#### What is expected:
Please restate, exactly as they appear, only the lines from the one that contains "Given: Click the search magnifier icon" to the final line of the entries, with no pictures.

#### Data records:
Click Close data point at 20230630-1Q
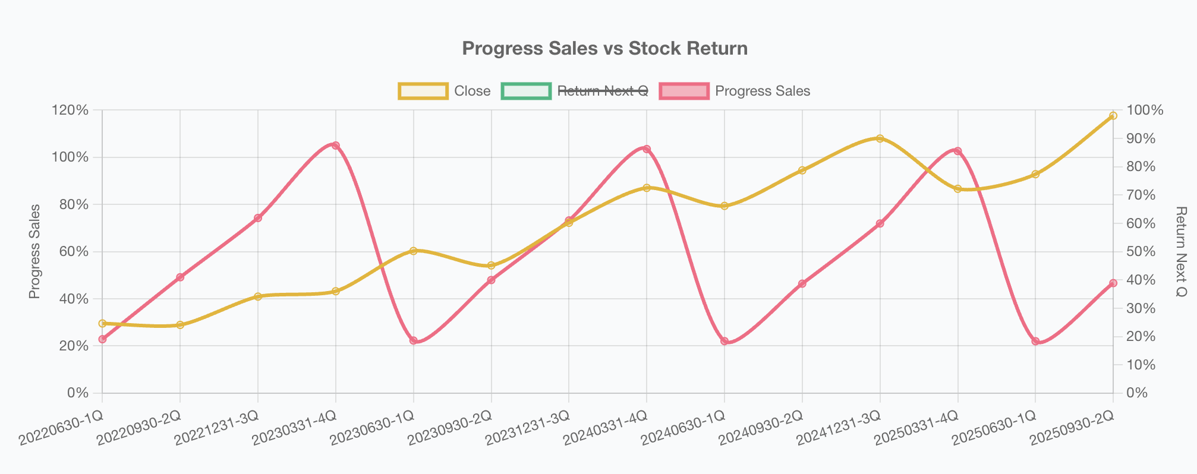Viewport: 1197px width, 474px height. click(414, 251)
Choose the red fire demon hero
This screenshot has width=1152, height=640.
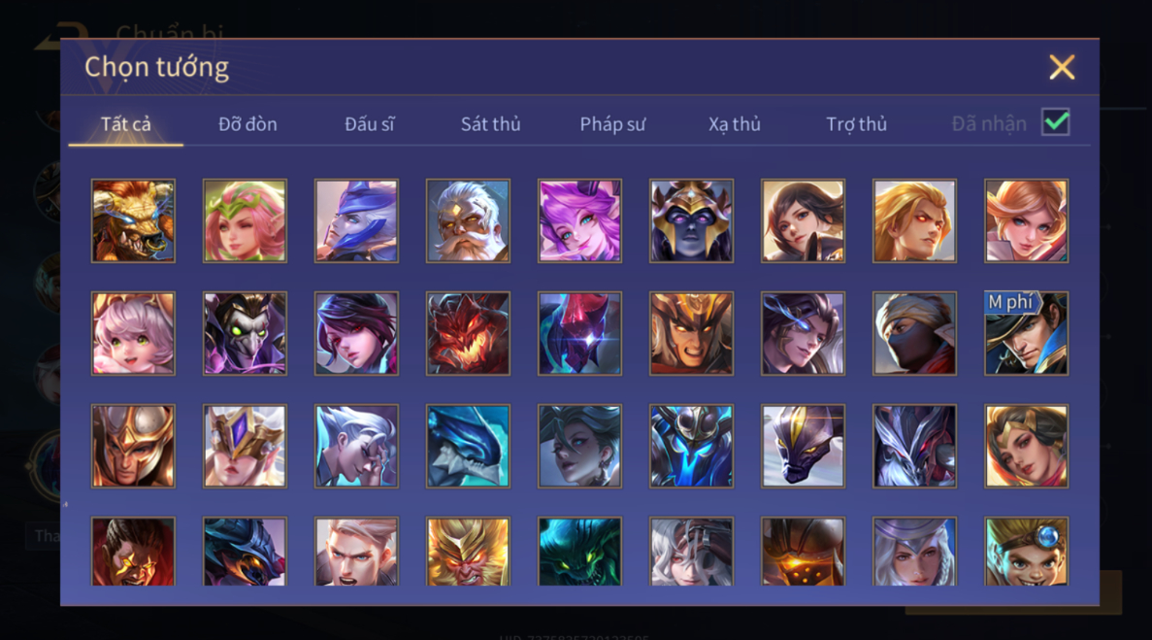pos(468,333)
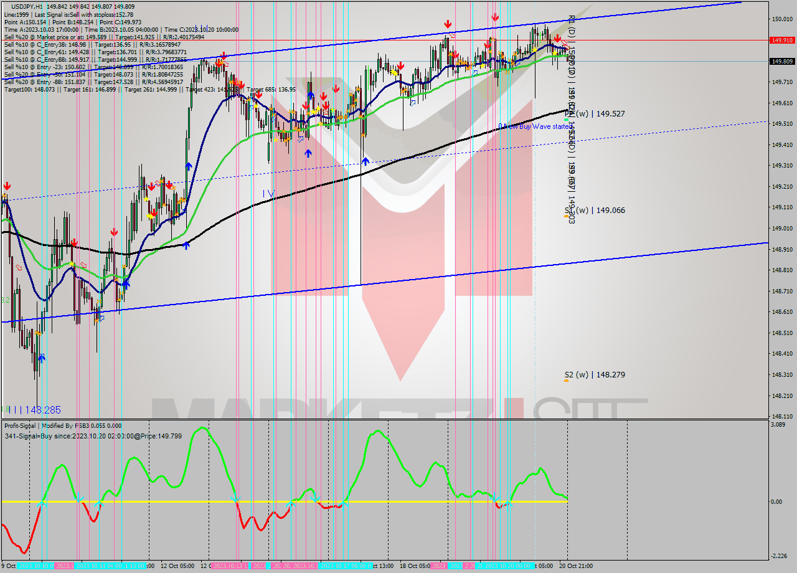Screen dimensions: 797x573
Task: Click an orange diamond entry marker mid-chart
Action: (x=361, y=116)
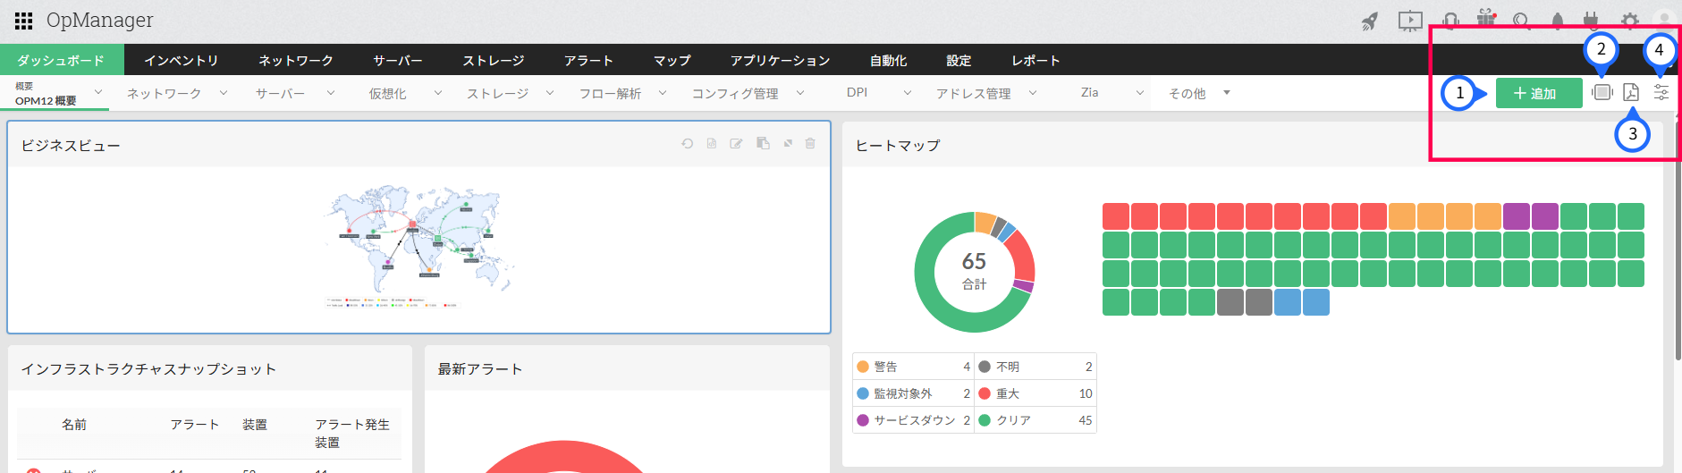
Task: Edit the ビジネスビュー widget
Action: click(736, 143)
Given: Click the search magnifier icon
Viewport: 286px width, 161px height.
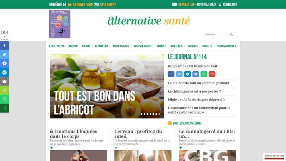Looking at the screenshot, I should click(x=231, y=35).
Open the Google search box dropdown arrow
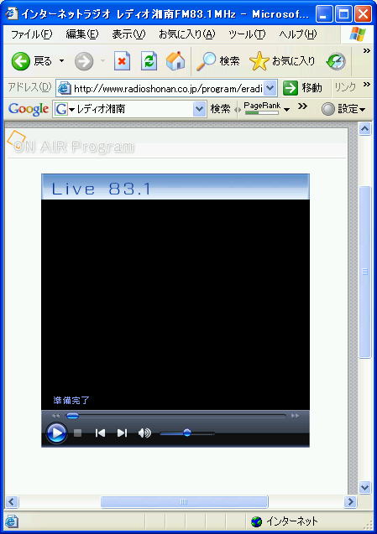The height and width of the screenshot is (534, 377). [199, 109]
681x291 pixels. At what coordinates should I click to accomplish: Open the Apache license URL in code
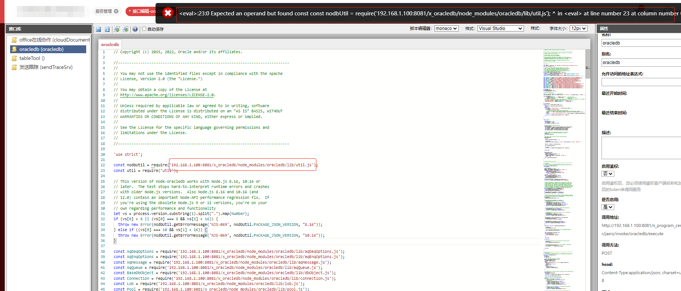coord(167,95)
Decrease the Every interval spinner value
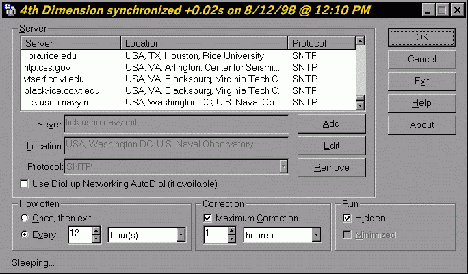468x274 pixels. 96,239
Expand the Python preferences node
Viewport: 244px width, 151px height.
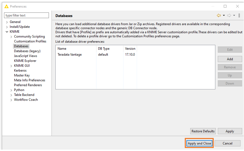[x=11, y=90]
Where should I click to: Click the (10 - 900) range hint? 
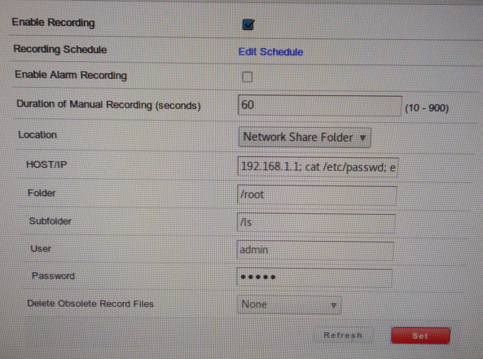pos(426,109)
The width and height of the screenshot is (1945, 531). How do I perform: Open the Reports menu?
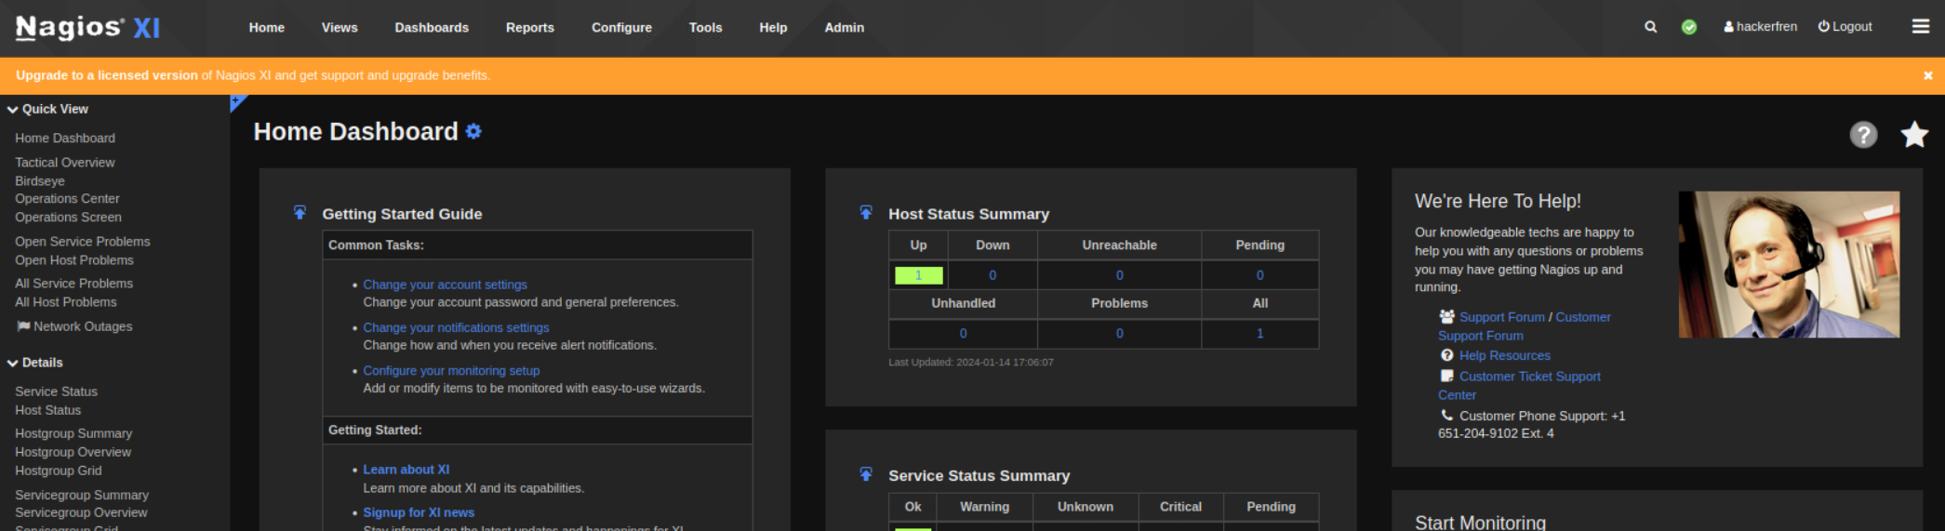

#### Exercise response:
Given: Click the search magnifier icon
Viewport: 286px width, 161px height.
Looking at the screenshot, I should click(x=231, y=35).
Open the Google search box dropdown arrow
The height and width of the screenshot is (534, 377). [199, 109]
681x291 pixels. At what coordinates should I click to accomplish: Open the Apache license URL in code
coord(167,95)
Decrease the Every interval spinner value
468x274 pixels. 96,239
Expand the Python preferences node
Viewport: 244px width, 151px height.
[x=11, y=90]
Where should I click to: Click the (10 - 900) range hint? 
pos(426,109)
The width and height of the screenshot is (1945, 531). How do I perform: Open the Reports menu?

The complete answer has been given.